▸ Task to complete
Among the records below, find each line that includes the string "Given" and copy it.

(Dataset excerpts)
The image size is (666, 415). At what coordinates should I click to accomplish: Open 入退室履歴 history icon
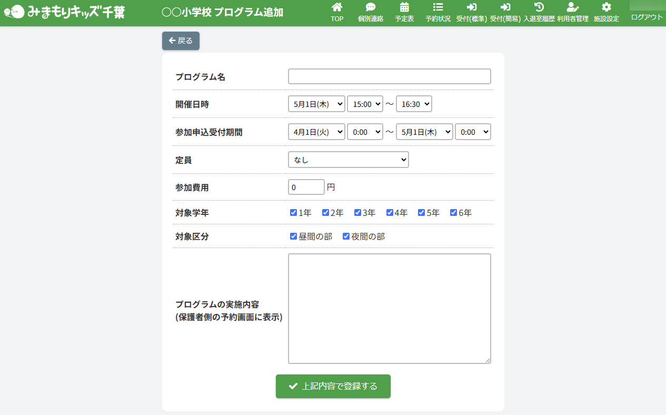(539, 7)
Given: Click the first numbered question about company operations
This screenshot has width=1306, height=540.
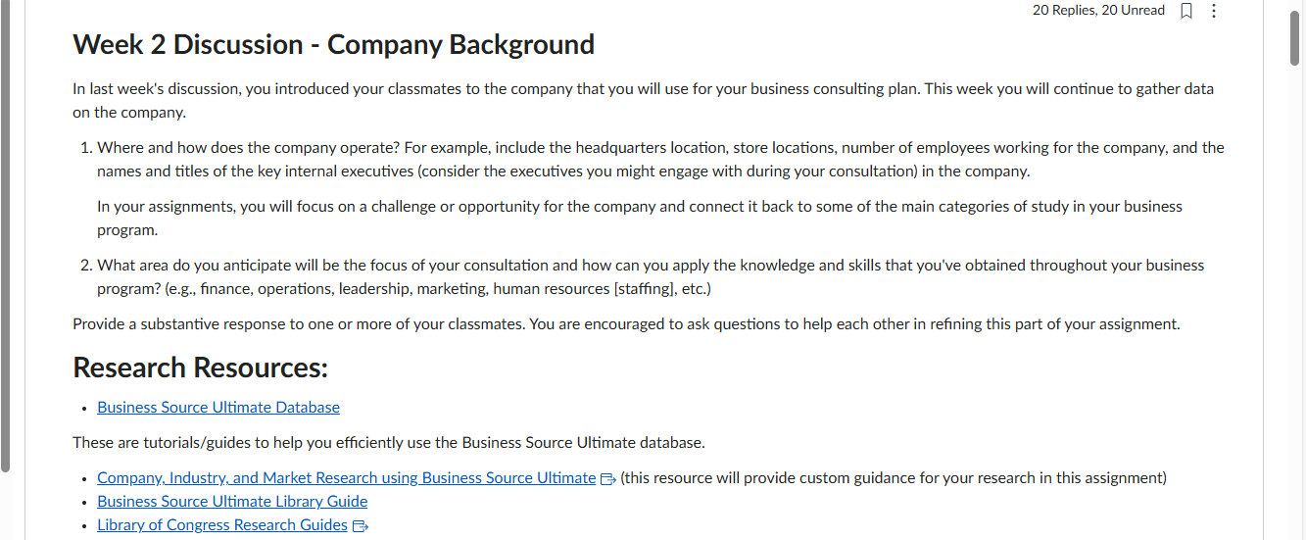Looking at the screenshot, I should [660, 160].
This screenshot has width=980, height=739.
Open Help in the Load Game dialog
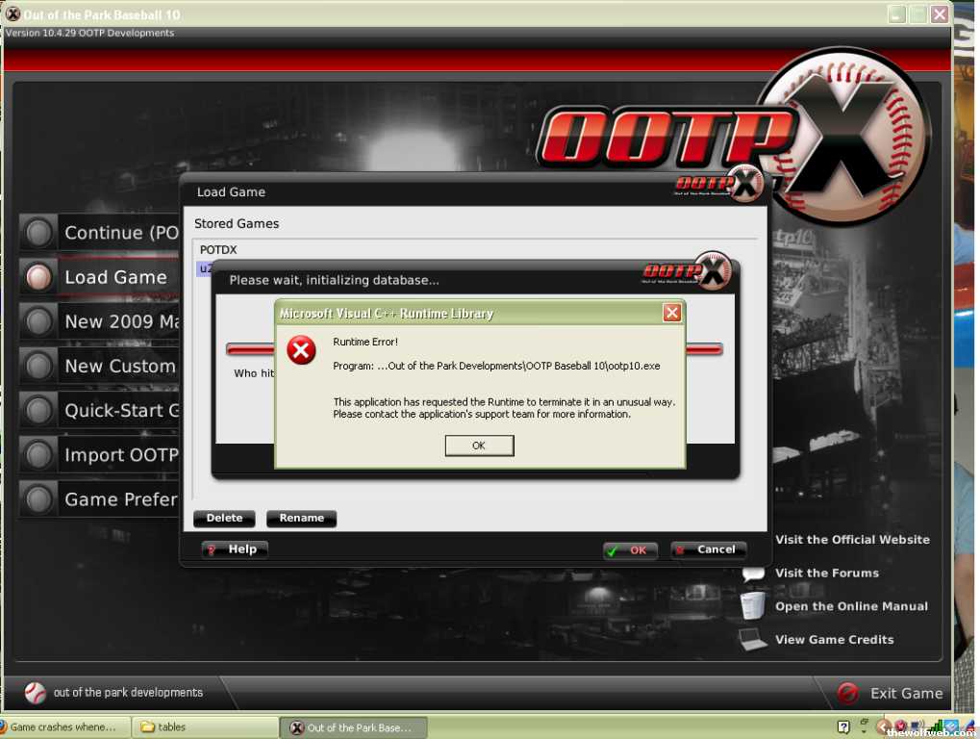click(235, 549)
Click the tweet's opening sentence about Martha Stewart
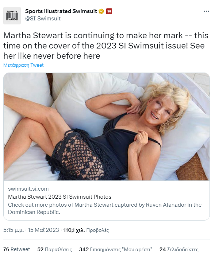The width and height of the screenshot is (219, 261). click(99, 36)
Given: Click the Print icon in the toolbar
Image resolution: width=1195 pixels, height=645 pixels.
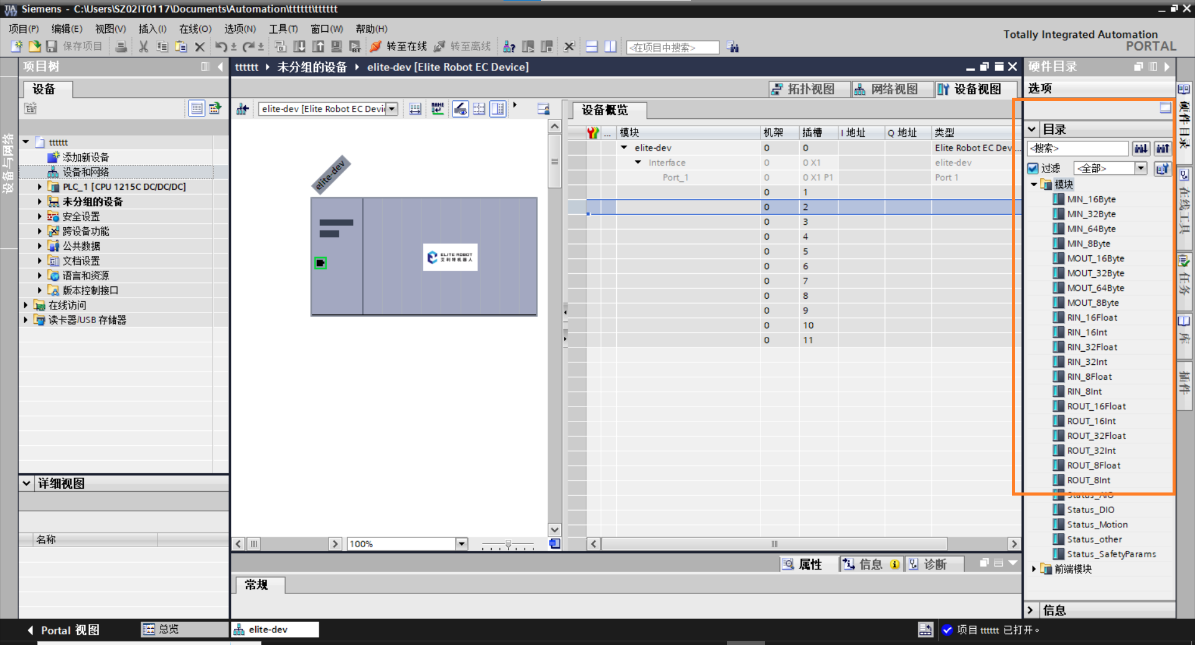Looking at the screenshot, I should coord(121,47).
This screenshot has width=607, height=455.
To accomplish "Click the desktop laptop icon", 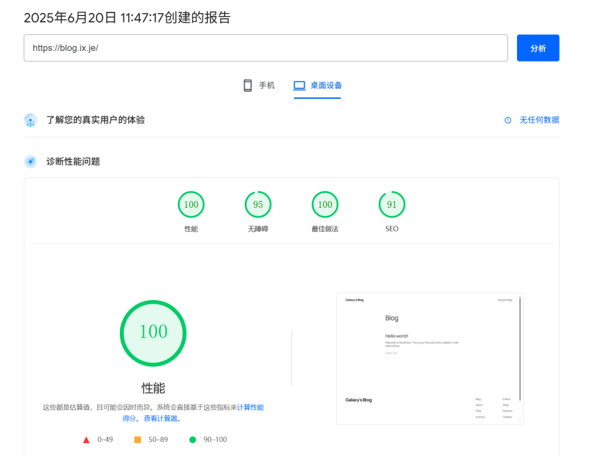I will pos(299,85).
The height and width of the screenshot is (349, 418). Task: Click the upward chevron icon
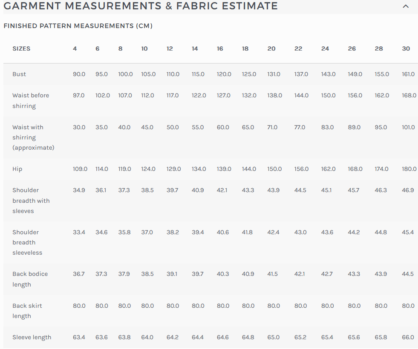[404, 6]
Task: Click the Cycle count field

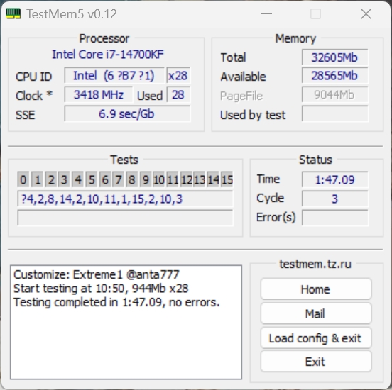Action: [334, 199]
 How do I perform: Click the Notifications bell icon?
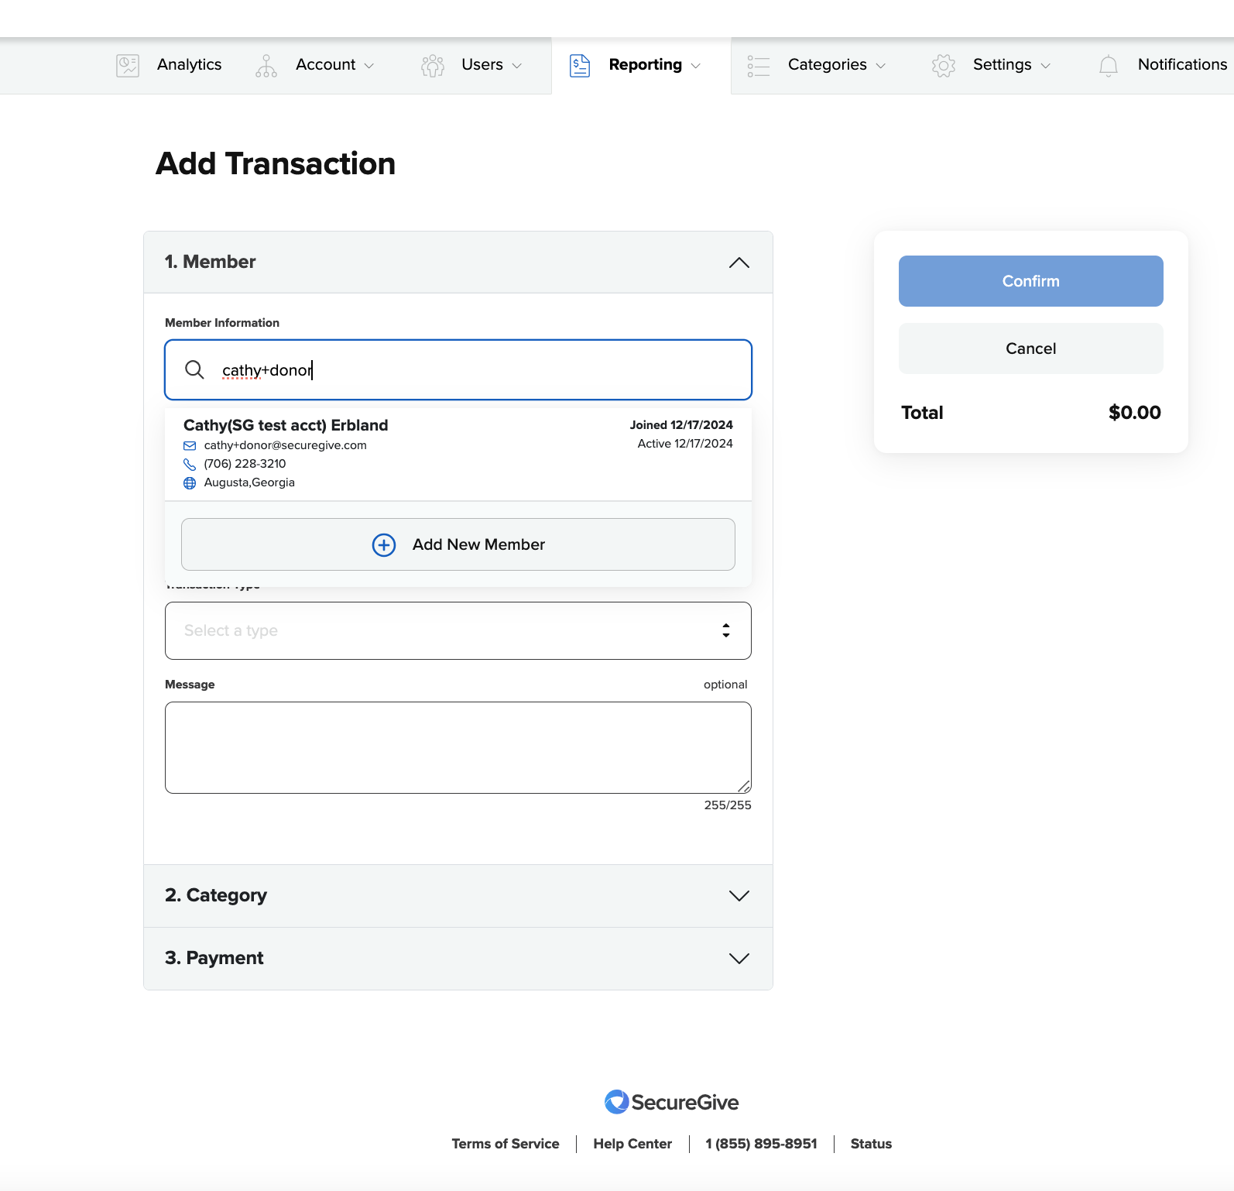[x=1108, y=65]
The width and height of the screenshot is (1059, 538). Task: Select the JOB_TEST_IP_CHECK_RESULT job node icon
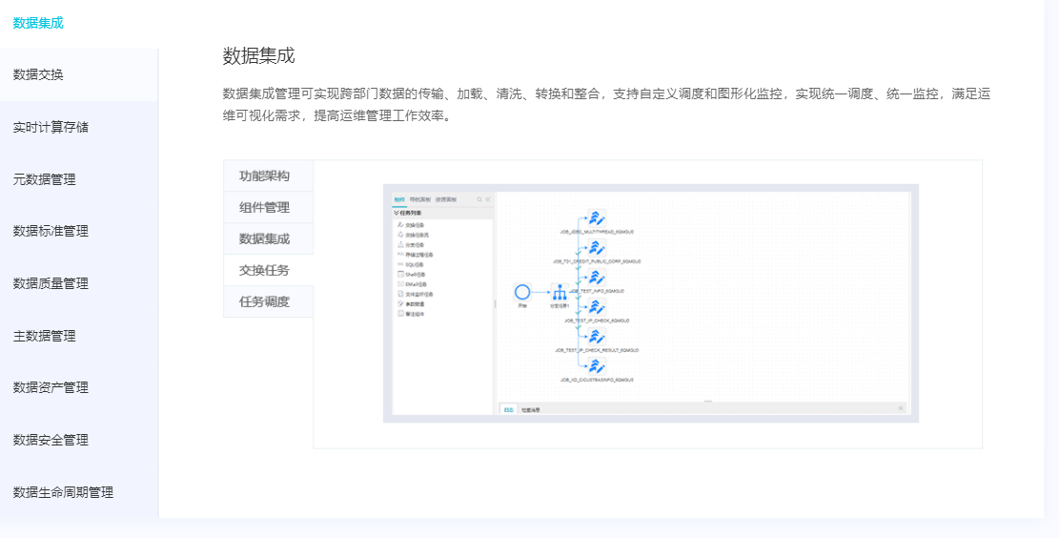click(x=597, y=338)
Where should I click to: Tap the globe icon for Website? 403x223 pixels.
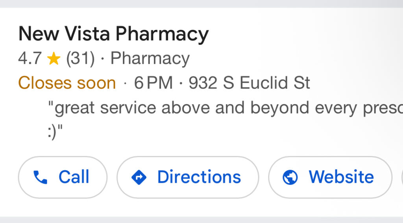pyautogui.click(x=290, y=177)

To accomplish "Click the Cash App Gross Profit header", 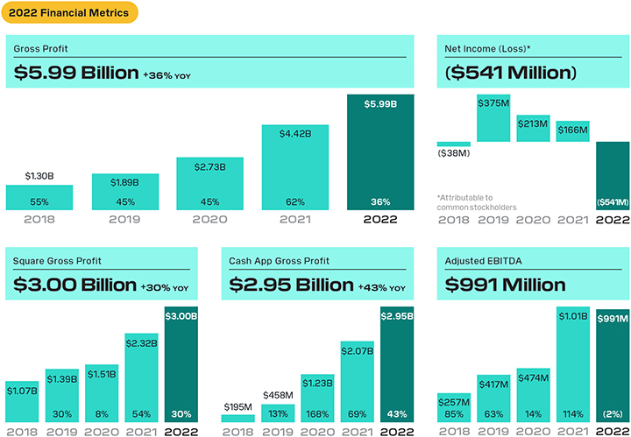I will click(x=317, y=273).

▸ Solution to the exercise
Given: Click the first numbered question about company operations
Given: Click the Print icon in the toolbar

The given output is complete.